Comune di Carro

Comune di Carro: una storia incredibile, quasi grottesca!

Siamo nel Comune di Carro, in Val di Vara, per raccontarvi una storia davvero curiosa, di quelle che ci “sarebbe da ridere e piangere allo stesso tempo”.

✅ Prima di iniziare con la lettura, ti mettiamo qui sotto alcuni link davvero interessanti, sulla Val di Vara e i dintorni del Comune di Carro. Dacci uno sguardo! 😉

Ecco a voi la storia di un ragazzo, conosciuto nel Comune di Carro, come lo “sciocco” del Paese..

La vicenda si svolge a metà del ‘800 e ha come protagonista un tale, di nome Giacomo.

PREMESSA: Carro è un paese che oggi ha circa 500 abitanti. Ai tempi della vicenda, nell’800, forse erano qualcuno di più, ma non molti. Questo ricordatevelo per capire il contesto della storia! 🤭

Giacomo era il figlio di una famiglia borghese e, ogni volta che si recava nella piazza del paese, aveva sempre con sé due o tre orologi a cipolla, molto belli.

Dato che era molto benestante di famiglia, agli occhi degli altri, poteva tranquillamente permettersi quegli accessori costosi.

Castello di Carro, Velva
Veduta della Frazione di Castello di Carro – Foto di Luigi Valle, dal Gruppo Facebook

Ogni volta che il giovane passava in piazza, i paesani lo invitavano a giocare a carte, spesso scommettendo con lui un orologio.

Giacomo, alle carte, non era molto bravo e non vinceva quasi mai una partita.
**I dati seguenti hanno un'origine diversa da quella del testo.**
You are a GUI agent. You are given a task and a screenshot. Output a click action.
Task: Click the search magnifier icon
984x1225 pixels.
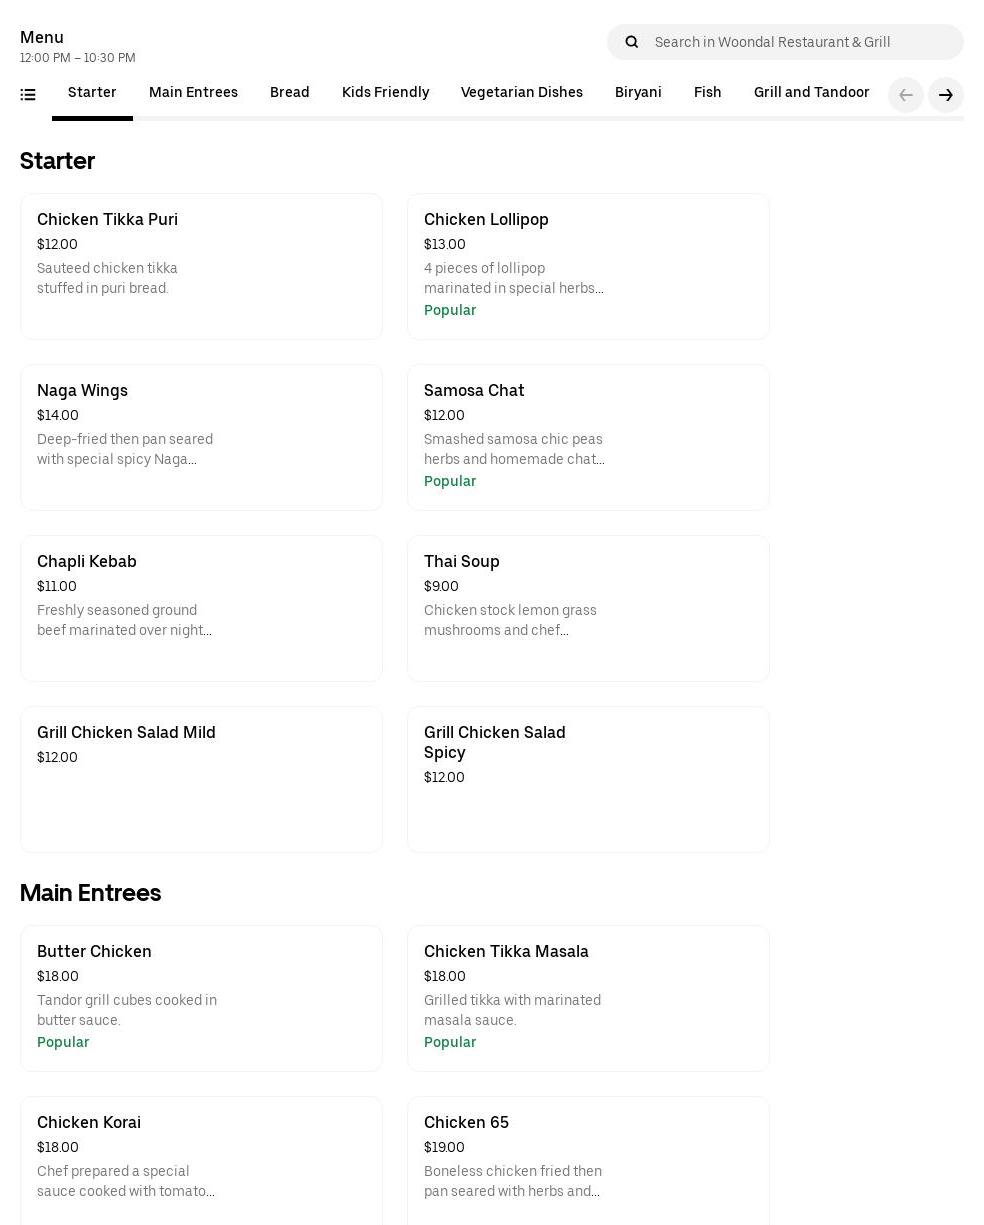pos(632,42)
Nonostante ciò, accettava sempre le sfide, pagando pegno con uno dei suoi orologi, che puntualmente ogni volta perdeva.

Per questo motivo, era definito “lo sciocco (o lo scemo) del paese”.

Ma stupido non era, anzi..

In realtà, era tutt’altro che sciocco. Un giorno, si scoprì la spiegazione del suo comportamento, lasciando tutti esterrefatti.

Giacomo fu arrestato per furto di orologi. Fu colto in flagrante e, come se ciò non bastasse, vennero trovati in casa sua centinaia di oggetti e orologi rubati.

Ziona, Frazione del Comune di Carro
Scorcio di Ziona, frazione di Carro – Foto di Luigi Valle, dal Gruppo Facebook

Ecco perché li giocava e regolarmente li perdeva alle carte! 😅

Il padre del giovane, umiliato di vergogna, si trasferì e lasciò Carro per sempre.

Giacomo, che alla fine – più che sciocco, era decisamente un delinquente – uscì di galera, dopo aver scontato la pena.

Tornò in paese a giocare a carte con gli “amici di un tempo”, stavolta però senza scommettere. (e meno male!) Per tutti, in ogni caso, lui restava “lo sciocco” di Carro.